Continuous efforts and investigations are underway to develop a substitutional approach to the oral consumption of drugs and medications, for which the conventional method is hypodermic injections. The idea of the transportation of drugs through transdermal routes, wherein the pharmaceutics are transported to the skin’s innermost layers, was conceptualized and has garnered significant interest from the medical community [1]. One of the cardinal advantages is the mitigation of pain when compared to that of a traditional hypodermic injection. The other facet is the needle injuries that occur when the needle breaks after being pierced into the skin due to its diminished strength, and there is scarcely any chance of side effects; this differs from one patient to another [2]. Currently, in the commercial market there is an expansive range of gel-based solutions that can be applied to transdermal routes, including ointments and patch-based kits, which are available and are ready mixed to use on skin surfaces [3]. The skin’s structural area is primarily chosen depending upon the drug opted for and the rate at which the drug needs to flow and move into that particular area [4].

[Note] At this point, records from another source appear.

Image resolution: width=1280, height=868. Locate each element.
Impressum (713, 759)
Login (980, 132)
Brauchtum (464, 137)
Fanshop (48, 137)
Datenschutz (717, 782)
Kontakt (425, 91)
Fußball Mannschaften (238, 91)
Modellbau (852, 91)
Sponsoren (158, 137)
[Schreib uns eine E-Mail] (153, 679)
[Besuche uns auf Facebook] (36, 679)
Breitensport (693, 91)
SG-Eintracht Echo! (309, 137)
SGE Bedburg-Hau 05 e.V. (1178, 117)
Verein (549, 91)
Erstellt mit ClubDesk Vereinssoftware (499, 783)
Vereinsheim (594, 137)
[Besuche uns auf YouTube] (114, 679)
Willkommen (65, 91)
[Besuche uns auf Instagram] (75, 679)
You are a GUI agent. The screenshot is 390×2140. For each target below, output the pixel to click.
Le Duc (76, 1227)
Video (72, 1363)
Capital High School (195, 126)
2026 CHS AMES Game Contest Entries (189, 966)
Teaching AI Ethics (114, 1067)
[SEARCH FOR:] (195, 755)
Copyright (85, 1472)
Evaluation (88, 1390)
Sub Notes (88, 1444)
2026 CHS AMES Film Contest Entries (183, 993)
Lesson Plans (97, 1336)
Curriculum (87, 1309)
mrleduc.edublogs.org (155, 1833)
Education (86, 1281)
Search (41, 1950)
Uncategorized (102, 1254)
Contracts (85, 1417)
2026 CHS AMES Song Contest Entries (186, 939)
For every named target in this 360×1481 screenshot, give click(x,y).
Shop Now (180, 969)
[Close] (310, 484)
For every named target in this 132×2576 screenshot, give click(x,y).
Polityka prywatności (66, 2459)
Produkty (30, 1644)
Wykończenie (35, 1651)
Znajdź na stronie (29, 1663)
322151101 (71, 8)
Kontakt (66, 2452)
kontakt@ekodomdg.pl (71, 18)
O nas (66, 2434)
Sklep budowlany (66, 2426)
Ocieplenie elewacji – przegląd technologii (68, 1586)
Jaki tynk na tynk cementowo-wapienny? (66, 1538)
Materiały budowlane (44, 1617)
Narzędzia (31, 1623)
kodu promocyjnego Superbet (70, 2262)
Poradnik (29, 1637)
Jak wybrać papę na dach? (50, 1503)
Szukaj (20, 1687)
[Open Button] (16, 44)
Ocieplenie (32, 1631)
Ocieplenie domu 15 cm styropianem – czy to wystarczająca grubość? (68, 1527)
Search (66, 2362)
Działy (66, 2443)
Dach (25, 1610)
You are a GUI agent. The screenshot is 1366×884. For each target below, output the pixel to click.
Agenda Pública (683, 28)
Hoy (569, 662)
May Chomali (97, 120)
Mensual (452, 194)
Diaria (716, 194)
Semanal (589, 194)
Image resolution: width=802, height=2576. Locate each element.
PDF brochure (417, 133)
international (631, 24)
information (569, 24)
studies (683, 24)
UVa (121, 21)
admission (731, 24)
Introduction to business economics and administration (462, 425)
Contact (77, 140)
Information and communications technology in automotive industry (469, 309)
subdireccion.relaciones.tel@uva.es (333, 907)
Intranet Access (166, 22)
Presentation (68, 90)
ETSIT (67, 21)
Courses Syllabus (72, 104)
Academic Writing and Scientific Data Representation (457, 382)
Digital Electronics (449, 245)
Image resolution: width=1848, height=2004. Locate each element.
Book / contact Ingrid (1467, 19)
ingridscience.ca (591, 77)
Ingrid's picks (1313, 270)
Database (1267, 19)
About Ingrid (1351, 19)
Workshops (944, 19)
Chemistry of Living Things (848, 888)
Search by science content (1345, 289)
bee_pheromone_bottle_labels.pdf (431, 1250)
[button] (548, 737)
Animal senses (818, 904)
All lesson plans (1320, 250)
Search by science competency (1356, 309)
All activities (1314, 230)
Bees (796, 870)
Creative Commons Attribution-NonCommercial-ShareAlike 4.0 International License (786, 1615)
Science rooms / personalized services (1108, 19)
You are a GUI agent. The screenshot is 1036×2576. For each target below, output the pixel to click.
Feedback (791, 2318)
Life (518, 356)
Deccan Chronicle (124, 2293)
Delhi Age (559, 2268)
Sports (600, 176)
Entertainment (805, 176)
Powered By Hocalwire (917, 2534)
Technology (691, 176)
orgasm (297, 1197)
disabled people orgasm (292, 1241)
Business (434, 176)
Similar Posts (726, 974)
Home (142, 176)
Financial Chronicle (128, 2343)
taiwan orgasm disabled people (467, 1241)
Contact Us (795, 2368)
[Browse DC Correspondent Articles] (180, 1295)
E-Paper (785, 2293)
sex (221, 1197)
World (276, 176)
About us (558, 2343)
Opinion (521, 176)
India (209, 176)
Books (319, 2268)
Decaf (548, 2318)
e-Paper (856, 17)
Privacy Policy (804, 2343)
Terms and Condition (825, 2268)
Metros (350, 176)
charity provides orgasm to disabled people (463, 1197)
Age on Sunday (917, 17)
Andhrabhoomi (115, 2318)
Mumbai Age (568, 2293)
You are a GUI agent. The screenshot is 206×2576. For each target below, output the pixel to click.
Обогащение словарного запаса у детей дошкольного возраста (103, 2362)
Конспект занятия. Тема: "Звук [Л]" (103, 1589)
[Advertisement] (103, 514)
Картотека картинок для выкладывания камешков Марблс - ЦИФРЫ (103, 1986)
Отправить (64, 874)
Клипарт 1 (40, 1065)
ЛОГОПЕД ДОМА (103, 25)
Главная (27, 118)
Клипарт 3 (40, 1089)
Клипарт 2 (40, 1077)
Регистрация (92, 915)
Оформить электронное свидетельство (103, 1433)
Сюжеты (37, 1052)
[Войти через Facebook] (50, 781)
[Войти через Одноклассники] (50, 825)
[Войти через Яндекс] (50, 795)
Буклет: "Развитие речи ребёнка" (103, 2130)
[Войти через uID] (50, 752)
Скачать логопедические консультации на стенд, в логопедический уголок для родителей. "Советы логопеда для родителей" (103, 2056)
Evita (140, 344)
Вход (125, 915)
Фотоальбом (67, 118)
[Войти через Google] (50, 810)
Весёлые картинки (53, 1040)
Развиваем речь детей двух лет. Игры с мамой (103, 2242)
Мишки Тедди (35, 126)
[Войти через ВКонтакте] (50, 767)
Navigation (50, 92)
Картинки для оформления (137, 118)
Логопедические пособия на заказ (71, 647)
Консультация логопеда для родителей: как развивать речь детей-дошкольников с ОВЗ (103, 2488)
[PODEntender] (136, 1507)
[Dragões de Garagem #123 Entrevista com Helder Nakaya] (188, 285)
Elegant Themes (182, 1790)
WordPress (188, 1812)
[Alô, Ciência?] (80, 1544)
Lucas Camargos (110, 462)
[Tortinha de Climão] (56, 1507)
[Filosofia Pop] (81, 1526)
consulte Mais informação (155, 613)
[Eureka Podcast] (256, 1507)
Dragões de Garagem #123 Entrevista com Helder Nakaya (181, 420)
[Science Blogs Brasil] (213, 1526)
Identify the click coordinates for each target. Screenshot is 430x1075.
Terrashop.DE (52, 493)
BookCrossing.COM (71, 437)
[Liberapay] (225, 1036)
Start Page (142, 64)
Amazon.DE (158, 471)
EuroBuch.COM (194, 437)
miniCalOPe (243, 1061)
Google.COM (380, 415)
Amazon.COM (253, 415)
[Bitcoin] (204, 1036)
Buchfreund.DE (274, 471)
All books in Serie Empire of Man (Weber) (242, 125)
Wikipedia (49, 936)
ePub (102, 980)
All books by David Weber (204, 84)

The transdermal means of transporting drugs through gels, ointments, and patches also have some hindrances in the delivery of their applications [3]. Explicitly, they have been found to be incompetent in delivering certain pharmaceutics through the deep-seated layers of the skin at a controlled rate due to the poor penetrability of the stratum corneum (SC) [5]. Therefore, multitudinous trials have been carried out to improve the penetrability of the drug using somatic methods and biochemical approaches, which have been consistently investigated from the previous decades. Chemical-based enhancers have shown good results in improvising the lipophilicity; however, the problems of skin irritability and low dosage exist [6]. There are other alternative methods, such as electrophoresis, iontophoresis [7], and the sonophoretic method [8], which disrupt the SC of the skin by suppressing the resistance capacity, preventing the penetrability of the drug. Nonetheless, the above methods are exorbitant and should meet the guideline frameworks and standards for an effective transdermal drug delivery.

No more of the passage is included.